LAVCA: How do private equity funds fit into the overall strategy of IFC?

Keitel: IFC is first and foremost a direct investor and, with a portfolio of over $7.5 billion invested in equity, one of the largest private equity investors in the emerging markets. IFC backs private equity funds because funds, with their unique combination of both capital and expertise, have a significant effect on company growth and job creation. Funds are also used to complement IFC’s direct investment activities, often in underserved or frontier markets or in strategically important sectors.

Compared to the overall size of IFC’s annual investment program of over $12 billion, investing in funds is a small part of what IFC does but, given our focus on frontier markets and emerging managers, we have a significant impact in the space that we operate in.

LAVCA: How do you balance your investment goals in terms of both financial returns and economic development? Is there a clear dual mandate?

Keitel: In the 30 years that IFC has been investing in emerging market private equity, we have always sought to invest in the more frontier regions. Interestingly enough, we have found that this strategy has not only delivered strong developmental impact but also generated outsized returns with IFC’s returns from funds above comparative benchmarks in the EM space. So while we, indeed, pursue a dual mandate, we find that commercial returns and developmental impact usually go hand-in-hand.

It’s also interesting to see that lately many more of the large institutional investors are increasingly signing on to the concept of ESG improvements and impact investing, which is really no different from the principles that IFC and other developmental financial institutions have been promoting for years.

LAVCA: The Latin America and Caribbean region (LAC) accounts for the largest share of IFC commitments – 25 percent in fiscal year 2012, with $3 billion in financing for 135 new private sector projects. How has the proportion of funds directed towards the region changed over the years?

Keitel: There is an occasional misperception that, as we continuously move towards the frontier and increase our commitments to less developed regions, IFC no longer invests in some of the more developed countries. This is not correct as Latin America shows, where Brazil and Mexico are still our largest country exposures in the region. But within those countries our focus has shifted to the more frontier provinces or sectors that remain underserved, even as more foreign capital flows into the country.

In a country like Brazil, for example, we could obviously not invest in any of the billion-dollar funds that we’re now seeing, but that doesn’t mean that we don’t invest in Brazilian funds anymore. Just different ones, i.e. those focusing on more frontier regions like the Amazon or serrado and those with a particular focus on climate change mitigation or impact investing that targets the bottom of the pyramid.

LAVCA: What markets do you find attractive in Latin America today, and why?

Keitel: In line with IFC’s mandate, we support the private equity industry in the emerging markets by investing in countries and sectors that do not yet attract significant inflows of commercial private capital. Mexico and the Andean region are beginning to attract significant amount of capital, both from domestic pools of capital and abroad. But we believe that both markets still offer significant potential, as does Brazil in many underserved areas. We also backed two first-time funds in Central America this year as we believe there is significant potential in that region.

LAVCA: What sectors are priorities for IFC given your mandate for economic development? Do you invest in sectors that may not fit these goals but offer good returns?

**Set problem 1**
In the interview about IFC's private equity investing, how large is IFC's equity portfolio?
**Set problem 2**
List every amount in the IFC interview that is written with a dollar sign.
**Set problem 3**
Reproduce the IFC interview word for word between "In a country" and "of the pyramid.", inclusive.
The material after this interview comes from a separate source.

**Dataset extract**
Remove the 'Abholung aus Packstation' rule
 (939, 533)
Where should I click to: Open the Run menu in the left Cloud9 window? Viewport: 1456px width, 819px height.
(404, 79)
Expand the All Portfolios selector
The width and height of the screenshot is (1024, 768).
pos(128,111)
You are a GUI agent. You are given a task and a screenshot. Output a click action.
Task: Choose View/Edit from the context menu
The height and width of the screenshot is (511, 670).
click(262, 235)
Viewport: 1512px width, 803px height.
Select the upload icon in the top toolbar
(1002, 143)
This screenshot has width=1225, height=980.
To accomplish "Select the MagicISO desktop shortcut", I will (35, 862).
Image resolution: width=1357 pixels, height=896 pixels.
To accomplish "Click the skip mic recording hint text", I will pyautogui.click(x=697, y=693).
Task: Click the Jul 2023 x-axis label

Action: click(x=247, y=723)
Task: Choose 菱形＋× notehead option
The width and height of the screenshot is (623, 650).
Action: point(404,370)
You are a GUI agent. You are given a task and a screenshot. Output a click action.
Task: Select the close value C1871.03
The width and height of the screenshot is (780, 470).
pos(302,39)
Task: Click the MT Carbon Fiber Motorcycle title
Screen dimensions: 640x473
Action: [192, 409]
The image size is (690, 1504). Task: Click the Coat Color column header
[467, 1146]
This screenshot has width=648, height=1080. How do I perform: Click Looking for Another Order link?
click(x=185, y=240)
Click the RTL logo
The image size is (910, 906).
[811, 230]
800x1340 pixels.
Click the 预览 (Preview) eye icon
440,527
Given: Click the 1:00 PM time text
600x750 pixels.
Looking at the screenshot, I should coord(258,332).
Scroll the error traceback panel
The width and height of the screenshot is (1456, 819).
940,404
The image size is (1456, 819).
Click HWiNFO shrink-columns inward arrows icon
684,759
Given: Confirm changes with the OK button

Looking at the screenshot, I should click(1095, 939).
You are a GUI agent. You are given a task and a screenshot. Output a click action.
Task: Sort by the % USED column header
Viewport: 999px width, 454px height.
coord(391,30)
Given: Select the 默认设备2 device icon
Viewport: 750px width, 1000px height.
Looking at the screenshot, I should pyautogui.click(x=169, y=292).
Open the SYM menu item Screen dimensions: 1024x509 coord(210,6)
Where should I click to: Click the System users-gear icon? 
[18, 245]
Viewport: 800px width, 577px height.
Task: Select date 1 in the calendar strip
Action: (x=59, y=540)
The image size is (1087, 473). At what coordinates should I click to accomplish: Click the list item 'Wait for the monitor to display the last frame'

**Final answer 1**
Over $7.5 billion.

**Final answer 2**
- Over $7.5 billion (IFC's equity portfolio)
- Over $12 billion (IFC's annual investment program)
- $3 billion (financing for 135 new private sector projects in Latin America and the Caribbean in fiscal year 2012)

**Final answer 3**
In a country like Brazil, for example, we could obviously not invest in any of the billion-dollar funds that we’re now seeing, but that doesn’t mean that we don’t invest in Brazilian funds anymore. Just different ones, i.e. those focusing on more frontier regions like the Amazon or serrado and those with a particular focus on climate change mitigation or impact investing that targets the bottom of the pyramid.